The Faculty of Advocates has come out fighting in its response, published today, to Ben Thomson's review of rights of audience in the supreme courts (click here for news report).

We can take it that the Faculty was none too impressed when the criminal appeal court's original strictures against the solicitor advocate system were successfully converted, following lobbying from the solicitor side, into a review of the whole question of rights of audience. But like it or not, the judges' criticisms of those involved in the Woodside case, which started the whole process rolling, were regarded by many solicitors as inaccurate and unfair, and the Faculty does its members and the wider profession a disservice in failing to look beyond these.

Thomson adopted as the basis of his approach:

  • a universal standard examination for admission as a "pleader" in the supreme courts, with all pleaders being reviewed on a regular cycle;
  • a single code of conduct for all pleaders;
  • an enhanced complaints process with a single process for advocates and solicitor advocates.

One would have thought these were desirable objectives in principle – particularly having common standards of admission and conduct for all who seek to appear before the higher courts – and it is not immediately obvious how they necessarily cut across the existence of an independent referral bar.

The Law Society of Scotland too has its reservations about some aspects of the proposals, but Thomson is expressly about setting out the broad approach and leaving it to the professional bodies to work out the details.

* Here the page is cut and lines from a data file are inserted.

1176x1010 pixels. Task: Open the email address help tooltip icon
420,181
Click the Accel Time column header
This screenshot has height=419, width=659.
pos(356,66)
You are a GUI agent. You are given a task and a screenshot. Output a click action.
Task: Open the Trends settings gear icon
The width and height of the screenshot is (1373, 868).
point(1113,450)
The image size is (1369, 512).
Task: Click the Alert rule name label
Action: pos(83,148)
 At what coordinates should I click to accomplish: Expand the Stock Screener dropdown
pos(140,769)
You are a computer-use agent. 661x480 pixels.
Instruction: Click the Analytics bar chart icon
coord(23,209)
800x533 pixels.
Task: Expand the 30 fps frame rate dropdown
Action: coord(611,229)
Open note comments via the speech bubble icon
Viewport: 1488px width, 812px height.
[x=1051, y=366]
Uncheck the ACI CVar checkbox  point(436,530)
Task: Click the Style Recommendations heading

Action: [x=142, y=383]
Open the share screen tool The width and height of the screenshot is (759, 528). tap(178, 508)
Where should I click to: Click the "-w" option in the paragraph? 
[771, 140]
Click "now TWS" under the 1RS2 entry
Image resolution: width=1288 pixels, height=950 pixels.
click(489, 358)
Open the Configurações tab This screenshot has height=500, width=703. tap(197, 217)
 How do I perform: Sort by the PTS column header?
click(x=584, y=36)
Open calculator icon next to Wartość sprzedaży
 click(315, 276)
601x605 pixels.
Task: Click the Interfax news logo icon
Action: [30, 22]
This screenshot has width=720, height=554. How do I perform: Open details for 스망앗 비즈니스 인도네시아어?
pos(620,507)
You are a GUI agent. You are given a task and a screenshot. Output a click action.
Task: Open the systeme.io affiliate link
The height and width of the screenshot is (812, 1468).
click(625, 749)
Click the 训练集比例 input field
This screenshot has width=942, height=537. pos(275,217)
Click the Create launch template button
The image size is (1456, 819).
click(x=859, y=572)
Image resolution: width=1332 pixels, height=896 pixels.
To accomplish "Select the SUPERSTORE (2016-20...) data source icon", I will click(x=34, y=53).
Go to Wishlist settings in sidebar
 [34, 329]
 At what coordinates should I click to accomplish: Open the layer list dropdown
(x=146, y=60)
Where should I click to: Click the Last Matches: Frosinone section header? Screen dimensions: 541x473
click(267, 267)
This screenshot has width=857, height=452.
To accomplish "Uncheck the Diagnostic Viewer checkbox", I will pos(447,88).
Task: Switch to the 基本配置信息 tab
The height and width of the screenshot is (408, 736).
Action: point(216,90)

If the Faculty insists that its training is "far superior" to that required of a solicitor advocate, why is it making such a big issue of what Thomson proposes? Would it not be in its interests to push for solicitor advocates to demonstrate that they are of equal standard? If it does not favour a common standard, it has to accept that solicitor advocates may not achieve the same standard.

The Law Society of Scotland is responding to the challenges posed by the prospect of new forms of legal advice service by working to enhance the reputation attached to the term "solicitor" and to set it apart from the other providers who may be competing for the same work. The Faculty has in large measure succeeded to date in preserving the way it operates in the Legal Services (Scotland) Bill, but already faces competition for representation work. If it could accept this reality and adopt a similar approach to promoting and enhancing its brand of "advocate", rather than appearing to fight over again the battles of 20 years ago that led to solicitor advocates being recognised, it would have more chance of being seen to be in tune with the times while preserving its unique ethos.